Vehicle External Recognition Using Feature Point Distance and Image Similarity
Find Innovative SolutionsGenerate Solutions
Solution Overview
Problem
Existing vehicle external recognition systems struggle to accurately identify road surface areas far from the driver's vehicle, where feature points are scarce and edge observation is difficult, making it challenging to measure three-dimensional information and extract road surfaces effectively.
Innovation Solution
An on-vehicle external recognition apparatus that includes an image acquisition unit, feature point distance measurement unit, first road surface area extraction unit, image feature amount calculation unit, and travelable area recognition unit, which measures distances to feature points, calculates multi-dimensional image features, and recognizes travelable areas by integrating first and second road surface areas extracted based on similarity and camera geometry.
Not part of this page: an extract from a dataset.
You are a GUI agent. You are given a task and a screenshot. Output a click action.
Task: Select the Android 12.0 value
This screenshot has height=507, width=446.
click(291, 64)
Engineering Contradictions & Design Principles
Engineering Contradiction Analysis
1Measurement precision
If feature point tracking is used to measure three-dimensional information, then measurement precision is improved in areas with strong edges, but measurement capability deteriorates in road surface areas far from the vehicle where feature points are scarce
Solution Approach 1:
The patent introduces an intermediary approach by using feature points as mediators to infer road surface areas. Instead of directly detecting road surfaces in distant areas where feature points are scarce, the system uses feature points in visible areas to calculate distances and infer the positions and extents of road surfaces that are harder to observe directly. This intermediary method bridges the gap between observable feature points and unobservable road surface areas.
Solution Approach 2:
The patent replaces direct mechanical/optical detection of road surfaces with a computational approach. Instead of relying on direct image features or edge detection for distant road surfaces, the system substitutes physical measurement with mathematical calculations based on feature point movements and camera geometry, enabling indirect measurement of road surface areas far from the vehicle.
2Measurement precision
If edge observation methods are used to detect road surfaces, then detection accuracy is improved in areas with strong edges, but detection capability deteriorates in road surface areas far from the vehicle where edge observation is difficult
Solution Approach 1:
The patent uses feature points as intermediaries to indirectly detect road surface areas where direct edge observation fails. By tracking feature points and calculating their distances, the system infers road surface boundaries and areas without needing to directly observe edges in distant regions, thus overcoming the limitation of edge-based detection methods.
Solution Approach 2:
The patent substitutes direct edge observation with computational inference. Instead of relying on visual edge detection algorithms that fail in distant areas, the system replaces optical detection with mathematical calculations based on feature point trajectories and camera parameters, enabling road surface detection in areas where edges are not observable.
3Measurement precision
If only feature point-based methods are used to extract road surface areas, then extraction accuracy is improved in areas with sufficient feature points, but extraction capability deteriorates in distant road surface areas where feature points are scarce
Solution Approach 1:
The patent uses feature points as intermediaries to recover road surface area information in distant regions. By calculating distances from feature points to the camera and using geometric relationships, the system infers the extent and position of road surfaces even when feature points are scarce in those distant areas, preventing information loss through indirect reconstruction.
Solution Approach 2:
The patent replaces direct road surface area measurement with computational reconstruction. Instead of relying on direct observation of road surfaces in distant areas, the system substitutes physical measurement with mathematical modeling based on feature point data and camera geometry, recovering road surface area information that would otherwise be lost.
Data Source
AI summary
A vehicle external recognition extracts a feature point from an image including an environment around a vehicle; measures a distance from the vehicle to the feature point based on a movement of the feature point; extracts, as a first road surface area, a local area judged as a road surface based on distance information to the feature point and a position of the feature point in the image from among a plurality of local areas in the image; calculates a multi-dimensional image feature amount including color information for each of the plurality of local areas, and similarity to the first road surface area using the image feature amount with respect to a no-road-surface-extracted area(s) from among the plurality of local areas; extracts a second road surface area from the no-road-surface-extracted area(s) based on the similarity; and recognizes a travelable area using the first and the second road surface areas.